The paper demonstrates applied ethical reasoning by mapping a live legal and political controversy onto established moral principles. Rather than simply reporting competing opinions, it evaluates each position's internal logic — for example, noting that Koukl's infanticide argument fails to account for cases where the mother's life is at risk — and then derives a normative recommendation grounded in bioethical theory.
The paper is organized around a series of guiding questions that progress logically: it opens with the ethical problem, introduces the case scenario, reviews the court ruling, maps competing ethical positions, and closes with a moral recommendation. This question-driven structure suits an applied ethics paper and helps readers follow the argument's development step by step. The Works Cited section follows standard academic documentation practice.
When a pregnant woman learns that her baby is dying inside her — and that this may put her own life in the balance — even if that discovery was not made until her eighth month of pregnancy, is it ethical or moral for her to have an abortion? Conversely, does the government (state, federal, regional, or local) have the moral authority to tell a pregnant woman she cannot have a late-term abortion, even though she may die without one? These questions, and others related to partial-birth (or late-term) abortion, are reviewed and critiqued in this paper. Both sides of the issue are presented.

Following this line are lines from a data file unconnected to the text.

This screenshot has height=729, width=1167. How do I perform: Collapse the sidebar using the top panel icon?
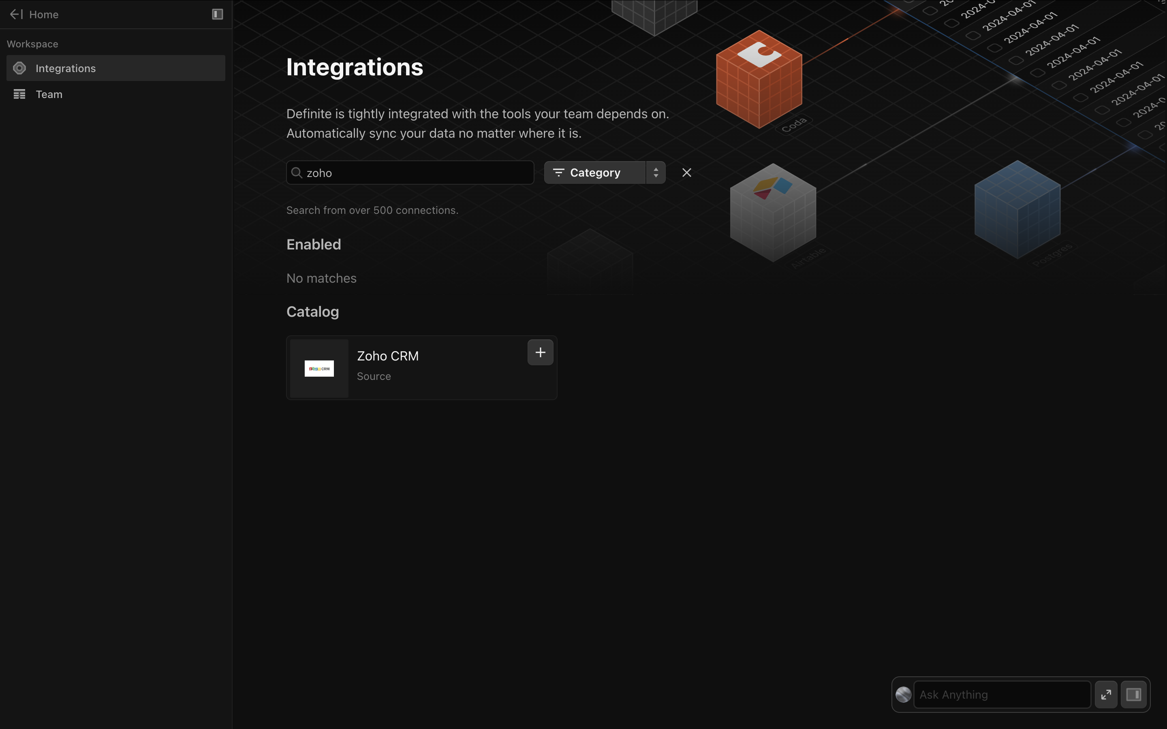click(x=217, y=14)
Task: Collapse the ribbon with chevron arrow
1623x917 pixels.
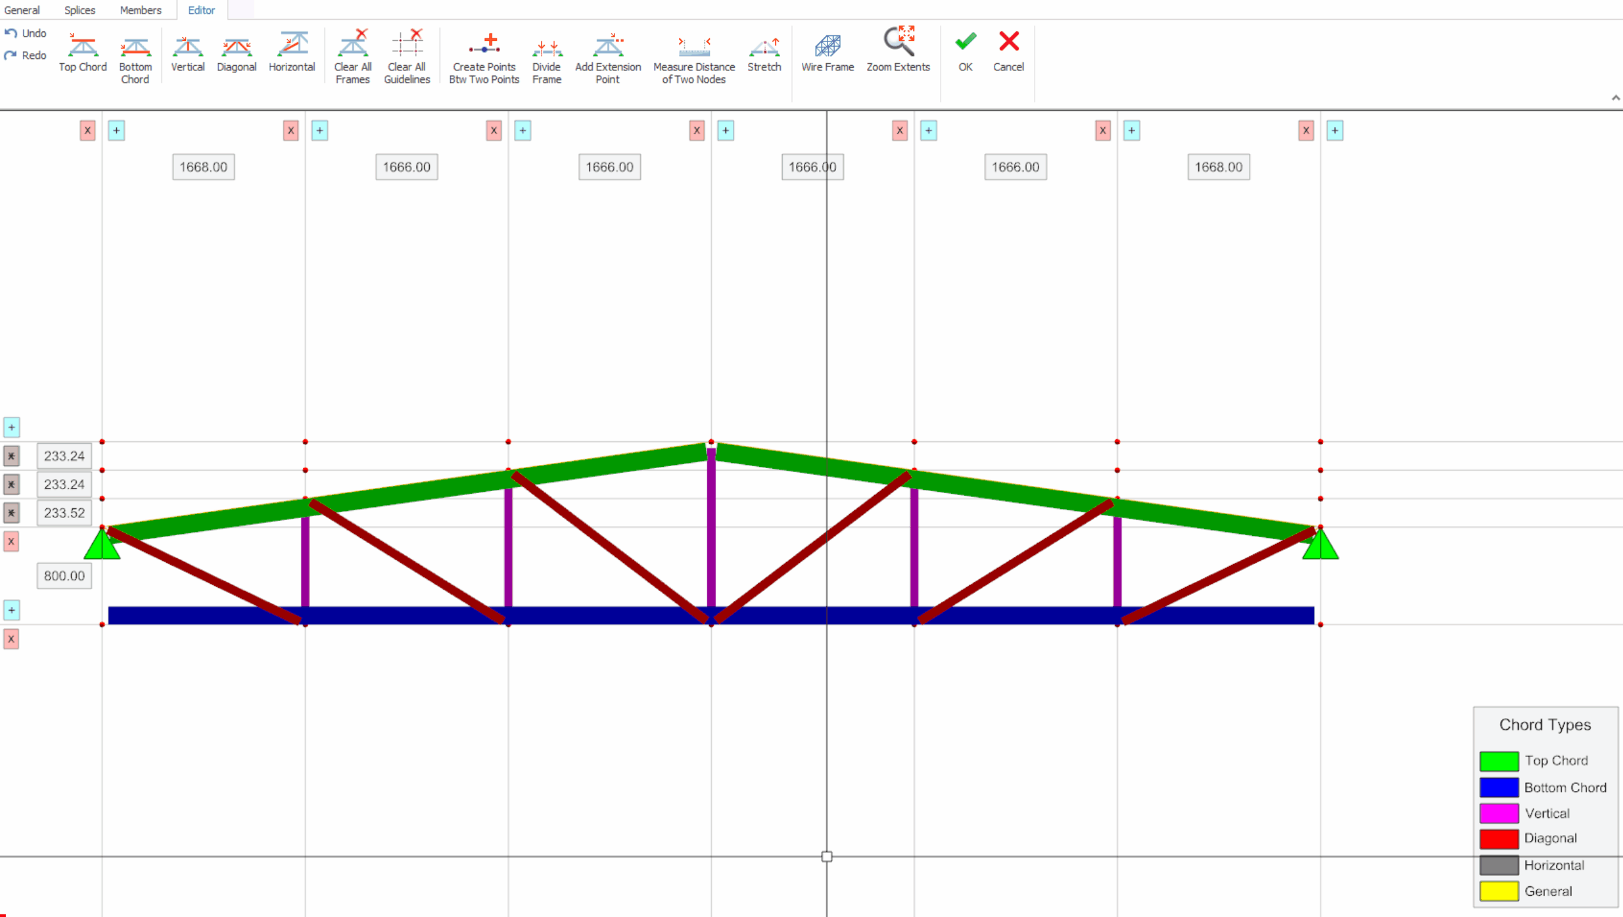Action: click(x=1615, y=98)
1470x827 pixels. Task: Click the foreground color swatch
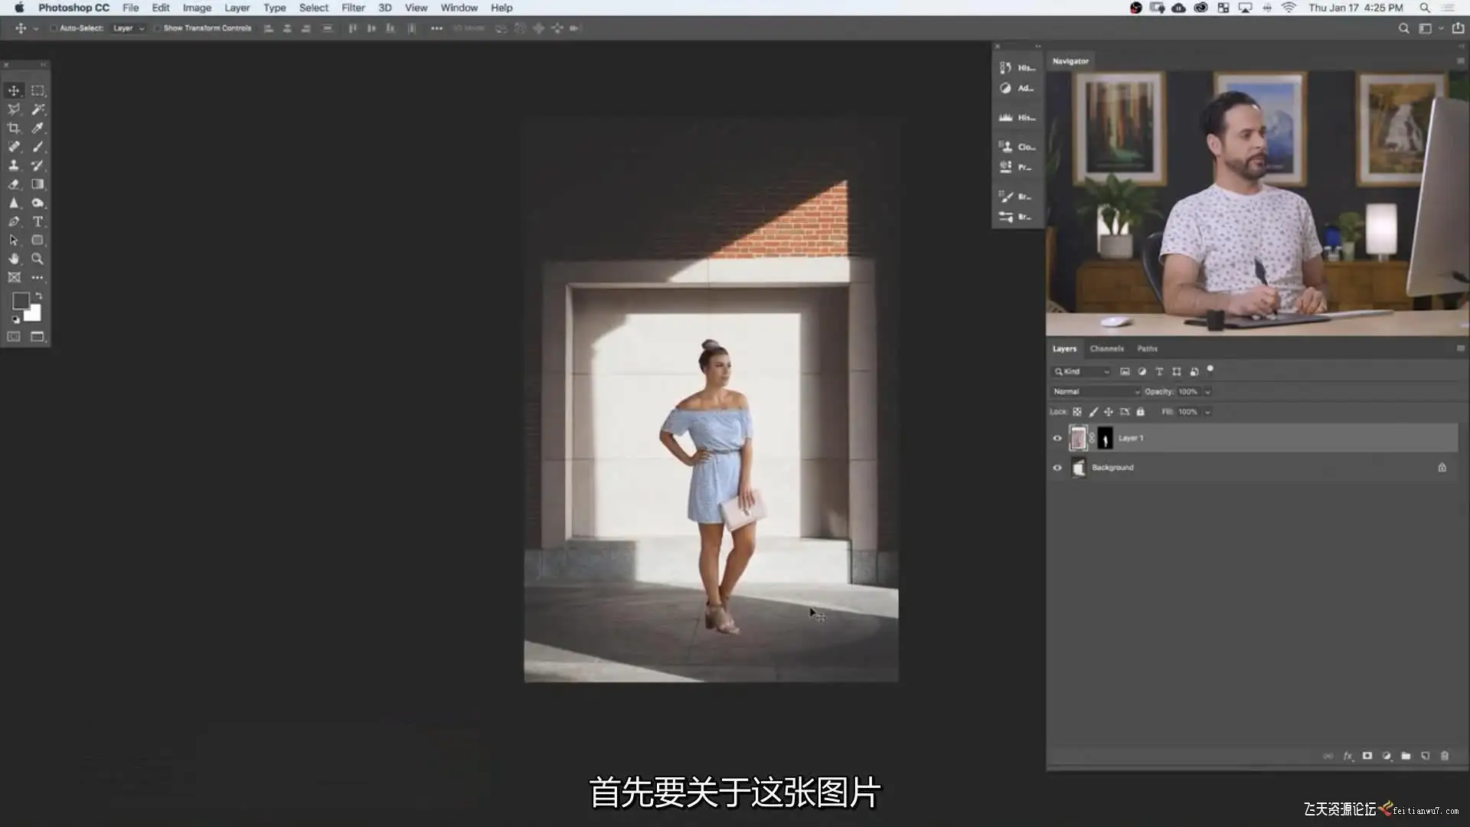(x=21, y=301)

Tammy Watts learned during her eighth month of pregnancy that her baby had trisomy 13, a chromosomal abnormality that causes severe deformities with no hope that the child would survive birth. The procedure she sought was technically termed "intact dilation and extraction," also known as the partial-birth abortion procedure. Watts and other women who had undergone partial-birth abortions due to life-and-death circumstances testified before Congress that they may have died had they not gone through with their late-term abortions. One of those women, Vikki Stella, stated: "No women have these procedures for trivial reasons… they have them because it's their own choice."
The Court acknowledged that women have a constitutional right to choose abortion, but it also asserted that the government "has a legitimate interest in protecting potential human life." This tension was the heart of the 2007 ruling in Gonzales v. Carhart. When PBS anchor Bob Abernethy noted that the five justices in the majority are Roman Catholic and asked what they would say about the relationship between their religious ethics and this ruling, the response was that religion had nothing to do with the decision — that the justices were simply interpreting the Constitution.

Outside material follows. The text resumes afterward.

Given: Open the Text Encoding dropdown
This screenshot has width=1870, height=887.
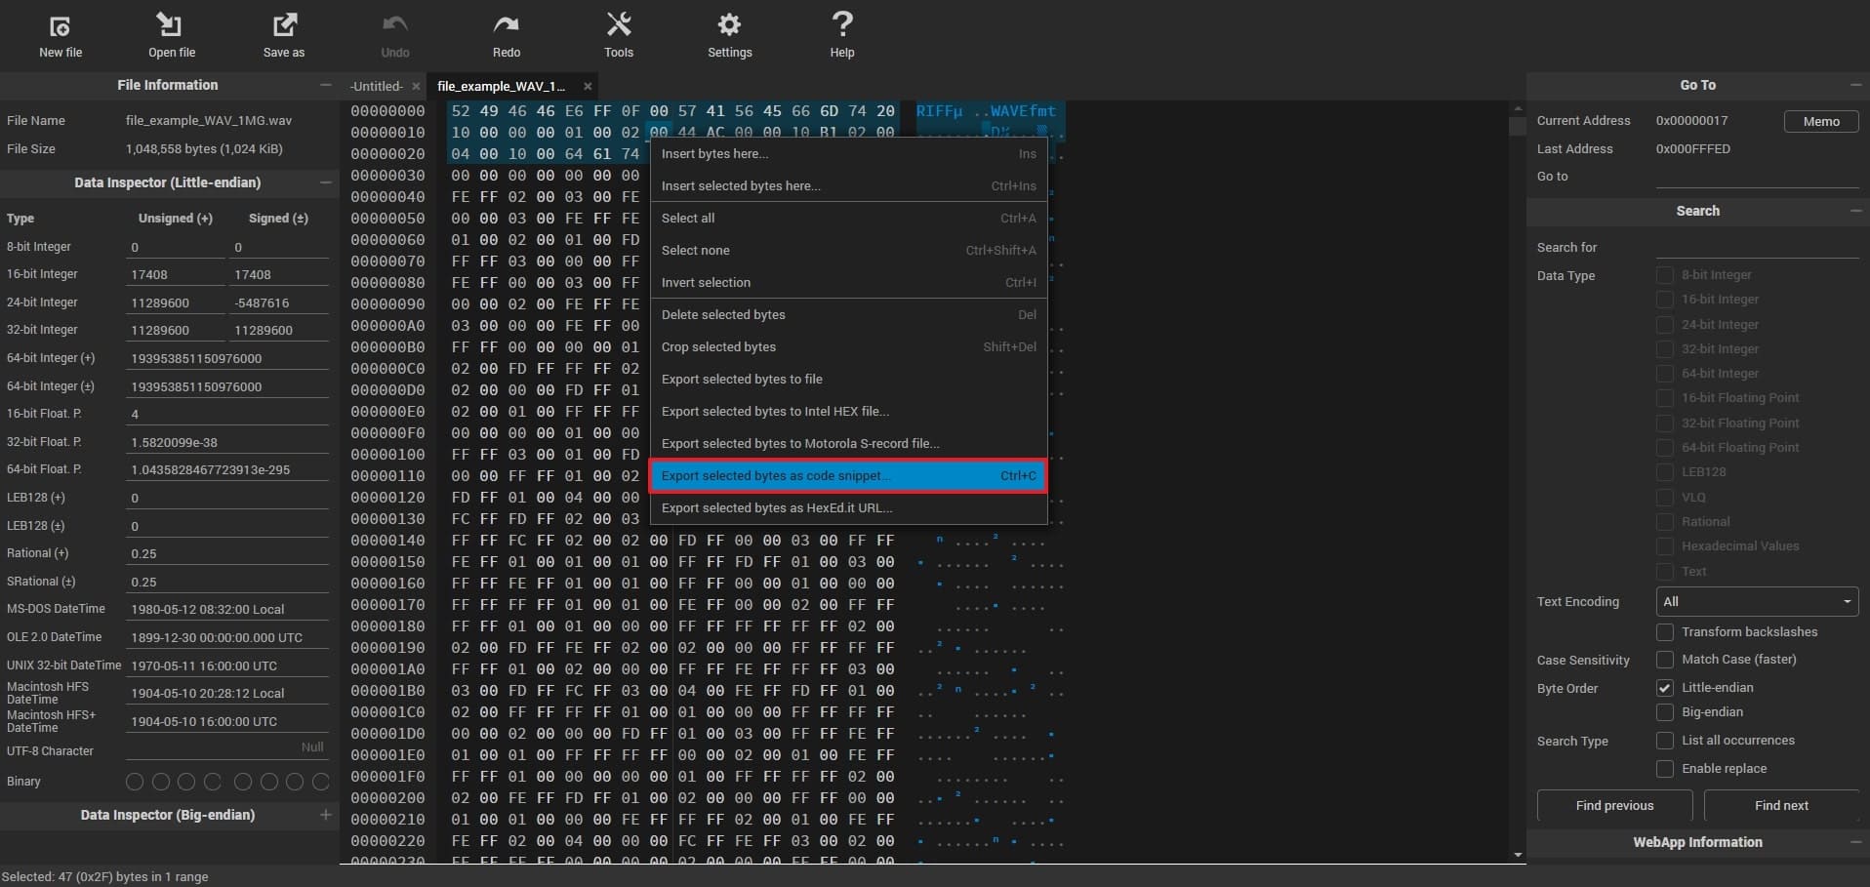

Many pro-choice leaders were upset with the Court's 2007 decision in part because, just a few years earlier, the Court had rejected a similar ban on a 5-4 vote. What changed in the interim was that President George W. Bush appointed two conservatives to the High Court as two other justices retired, shifting the balance of the majority.
The case in question — Gonzales v. Carhart (2007) — was viewed by many observers as a political statement by the five Republican justices, who also happen to be Roman Catholic, representing the majority on the Court. President George W. Bush, elected in large part with the support of conservative Christians, placed two of the five majority members on the bench. Both Catholics and Republicans tend to find abortion in any form objectionable.